Four people were indicted last week in connection with Gruver’s death. One man was charged with felony negligent homicide. The remaining three received misdemeanor hazing charges, a punishment that prosecutors have said is insufficient for the harm done in the case.
Fraternity members found Gruver, originally of Roswell, Georgia, lying on a couch and couldn’t tell if he was breathing after the night of drinking at the Phi Delta Theta house on LSU’s campus last September. He was later pronounced dead at a hospital. A coroner concluded that Gruver died of acute alcohol intoxication with aspiration, meaning he inhaled vomit and other fluid into his lungs.
Authorities said Gruver was singled out during a hazing ritual involving roughly 20 pledges because he was frequently late to events and was having trouble reciting the Greek alphabet during “Bible Study,” a test of fraternity knowledge.

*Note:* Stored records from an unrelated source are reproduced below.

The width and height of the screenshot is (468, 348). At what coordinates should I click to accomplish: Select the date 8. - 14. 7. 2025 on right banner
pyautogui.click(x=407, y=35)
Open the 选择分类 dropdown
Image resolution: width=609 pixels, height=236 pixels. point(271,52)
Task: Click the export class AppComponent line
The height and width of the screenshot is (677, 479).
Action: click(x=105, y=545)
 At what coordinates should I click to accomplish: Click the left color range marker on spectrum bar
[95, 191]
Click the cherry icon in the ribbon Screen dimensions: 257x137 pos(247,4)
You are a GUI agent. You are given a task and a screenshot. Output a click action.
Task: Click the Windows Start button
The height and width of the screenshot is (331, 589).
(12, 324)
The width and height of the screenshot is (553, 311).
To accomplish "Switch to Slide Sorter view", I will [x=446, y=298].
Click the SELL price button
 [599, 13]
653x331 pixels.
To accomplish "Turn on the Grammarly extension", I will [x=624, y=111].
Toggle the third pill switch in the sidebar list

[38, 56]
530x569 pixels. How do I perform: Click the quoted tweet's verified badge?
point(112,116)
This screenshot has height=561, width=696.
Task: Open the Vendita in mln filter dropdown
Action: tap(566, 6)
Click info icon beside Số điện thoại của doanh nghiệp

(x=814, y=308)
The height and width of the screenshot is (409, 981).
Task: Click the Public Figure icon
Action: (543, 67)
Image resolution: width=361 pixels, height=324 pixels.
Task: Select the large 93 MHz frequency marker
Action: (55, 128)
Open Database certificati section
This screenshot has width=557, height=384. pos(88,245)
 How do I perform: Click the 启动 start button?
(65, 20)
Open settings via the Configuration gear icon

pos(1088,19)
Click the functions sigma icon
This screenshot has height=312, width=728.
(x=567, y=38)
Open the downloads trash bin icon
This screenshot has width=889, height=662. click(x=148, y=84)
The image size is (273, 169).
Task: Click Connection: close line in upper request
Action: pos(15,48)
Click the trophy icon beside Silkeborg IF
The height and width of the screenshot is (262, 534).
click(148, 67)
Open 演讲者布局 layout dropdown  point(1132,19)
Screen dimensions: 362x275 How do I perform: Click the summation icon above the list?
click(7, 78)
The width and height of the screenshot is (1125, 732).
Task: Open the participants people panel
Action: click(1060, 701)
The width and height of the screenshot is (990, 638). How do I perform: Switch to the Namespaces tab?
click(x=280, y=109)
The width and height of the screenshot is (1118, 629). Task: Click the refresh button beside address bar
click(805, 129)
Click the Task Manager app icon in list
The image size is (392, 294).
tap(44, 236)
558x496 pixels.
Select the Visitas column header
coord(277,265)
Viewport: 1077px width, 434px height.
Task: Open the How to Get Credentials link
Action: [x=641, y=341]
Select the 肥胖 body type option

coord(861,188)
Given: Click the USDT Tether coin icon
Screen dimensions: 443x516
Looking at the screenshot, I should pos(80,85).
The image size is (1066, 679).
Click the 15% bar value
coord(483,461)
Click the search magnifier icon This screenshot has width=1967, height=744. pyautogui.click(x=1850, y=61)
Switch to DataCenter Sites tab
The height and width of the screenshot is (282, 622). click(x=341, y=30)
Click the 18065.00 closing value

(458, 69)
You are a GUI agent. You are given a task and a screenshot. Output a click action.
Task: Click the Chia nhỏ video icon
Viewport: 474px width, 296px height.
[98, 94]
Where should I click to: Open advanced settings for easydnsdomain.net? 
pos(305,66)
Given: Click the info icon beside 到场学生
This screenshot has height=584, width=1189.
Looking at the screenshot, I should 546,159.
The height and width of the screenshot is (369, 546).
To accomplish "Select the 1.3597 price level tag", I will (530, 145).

One pledge, according to police, said Gruver was made to take about a dozen “pulls” of a 190-proof alcohol, while other pledges didn’t have to drink as much of the hard liquor. Some fraternity members had warned that the drinking was going too far, authorities had said.
LSU announced Wednesday that it rescinded the fraternity’s registration at the college, barring it from sponsoring events or soliciting new members until the end of 2032. Shortly after Gruver’s death, Phi Delta Theta said it was suspending operations at LSU.
If Landry’s bill becomes law, Louisiana will join at least 11 other states that have attached felony charges onto hazing when the act ends in death or serious injury, according to The National Conference of State Legislatures. Hazing deaths at other universities have led to criminal charges in states such as Florida and Pennsylvania.
Stephen Gruver, Maxwell’s father, said he thinks tougher penalties for hazing will help stop the practice. As he spoke to lawmakers, a photograph of his son was propped up on the desk in front of him.
“This bill is the deterrent that will make young adults and kids think twice before they participate in an event like hazing,” he said. “It’s exactly what we need.”